Okay, okay.  I know that I set out to make a blog about movies, and probably look like a bit of a hypocrite sitting here writing about Lost (because it's obviously not discussed enough).  But what I'm interested in is the movie star potential of its cast and really, how can you talk movies without talking actors?

So let's begin the discussion with the cast member who has the least Hollywood potential: Matthew Fox.  It doesn't make sense at first glance, I know.  Despite the praise for Lost's strong ensemble, the guy is basically its star and looks-wise, he's the perfect leading man.  His recent attempts at the silver screen, however, would suggest otherwise.  While co-starring with Matthew McConaughey in the 2006 sports movie We Are Marshall seemed like a small, but safe, step in the right direction, he followed it with two of 2008's biggest bombs: Vantage Point (did I mention his horrendous Spanish accent?) and Speed Racer.  With those crushing disappointments and no other films lined up at present time, it would seem that Knocked Up was right; there really isn't anything interesting (or bankable) about Matthew Fox.
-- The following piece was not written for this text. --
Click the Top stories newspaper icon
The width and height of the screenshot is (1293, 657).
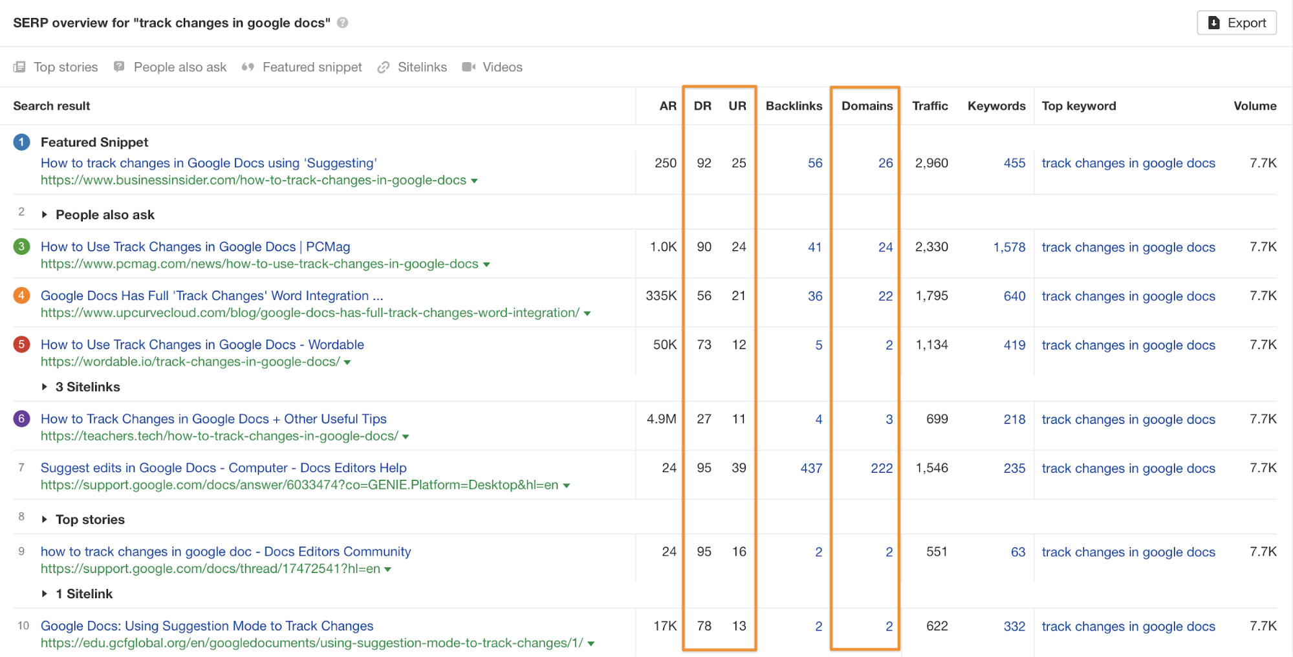pos(19,67)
However, there is something very bankable about Jack's half-sister Claire, known in the real world as Emilie de Ravin.  She is probably the Lost cast member that I see having the best shot at celebrity, largely because she knows how to balance commercially and critically successful projects.  She made her film debut in the terrific 2005 indie film noir Brick (also starring the wonderful Joseph Gordon-Levitt) but then took a role in the 2006 horror flick The Hills Have Eyes, which pulled in a respectable $41.7 million.  Since then she's slowed down, but in 2009 she'll appear with critic (and audience) darlings Johnny Depp and Christian Bale in the Michael Mann crime drama Public Enemies.  So yeah, I think she'll be just fine.
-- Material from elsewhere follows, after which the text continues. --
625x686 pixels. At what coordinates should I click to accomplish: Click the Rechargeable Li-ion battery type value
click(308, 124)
Fittingly, Ms. de Ravin's ill-fated onscreen romantic interest Dominic Monaghan also shows great promise.  The fact that Monaghan already had a bit of a name from that little Lord of the Rings trilogy prior to Lost might have something to do with it, but regardless I think Charlie fans can expect some significant movie roles from him in the future.  His success, admittedly, is a little less certain than de Ravin's since he hasn't appeared in a wide-release (or especially well-noted) movie since LOTR, but he does currently have three films in the works, one of which is X-Men Origins: Wolverine.  So while I may be partial to him since Charlie was always my favorite and he may need a little more time before he makes the A- or more likely B-list, I can't help thinking we'll be seeing much more of our dearly departed Dominic.

Now there are some Losties that I see having long careers, but as slightly obscure actors, not stars.  Naveen Andrews (aka resident torture specialist Sayid) is probably the best example.  Like Monaghan, he already had a decent resume (including a part in the nine-time Oscar winner The English Patient) before joining ABC's smash series and, like de Ravin, he continued to take some career-savvy projects in his spare time.  First came the 2004 Bollywood-style Jane Austen adaptation Bride and Prejudice, followed by the critically acclaimed 2007 B-movie homage Grindhouse (specifically the Robert Rodriguez half, Planet Terror) and Jodie Foster film The Brave One (also 2007).  Presently, he just wrapped a horror movie called Animals and, considering his Oceanic Six status, probably has at least another season of Lost.  Although, knowing the show, Andrews might be churning out some post-Lost projects sooner than we think.

As for the rest of the cast, I feel that they have yet to prove the viability of their careers one way or another.  I mean, Evangeline Lilly (Kate) could definitely be big, or screw her chances with a few bad choices, like Matthew Fox.  Daniel Dae Kim (Jin) could easily fade into obscurity, but he did have that spot on the mini-series The Andromeda Strain recently.  Who knows?  One thing, however, is certain: these actors, like their crazy show, just love to keep us guessing.